▶ **EXERCISE OBJECTIVE**
Output the entries in full and verbatim, pictures omitted.
--- START ---
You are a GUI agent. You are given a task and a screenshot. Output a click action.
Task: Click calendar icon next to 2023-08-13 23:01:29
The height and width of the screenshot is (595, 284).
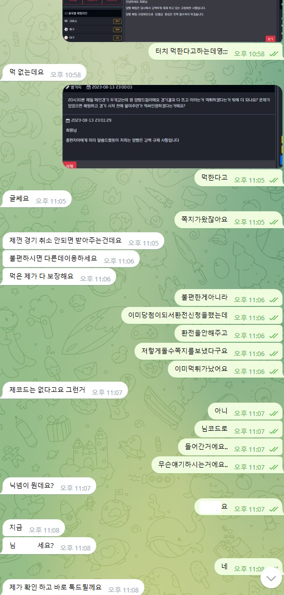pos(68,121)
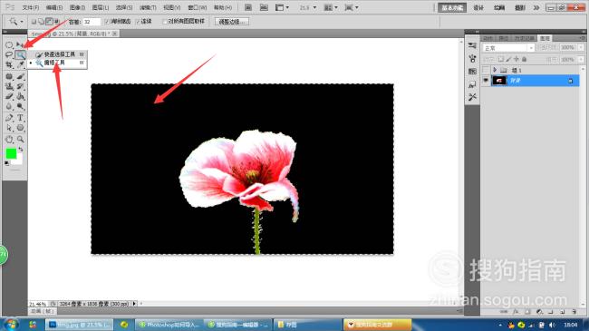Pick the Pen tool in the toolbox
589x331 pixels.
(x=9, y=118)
--- END ---
▶ **PROBLEM SOLUTION**
You are a GUI agent. You are given a task and a screenshot. Output a click action.
Task: Click calendar icon next to 2023-08-13 23:01:29
The height and width of the screenshot is (595, 284).
pos(68,121)
Pick the Pen tool in the toolbox
589x331 pixels.
(x=9, y=118)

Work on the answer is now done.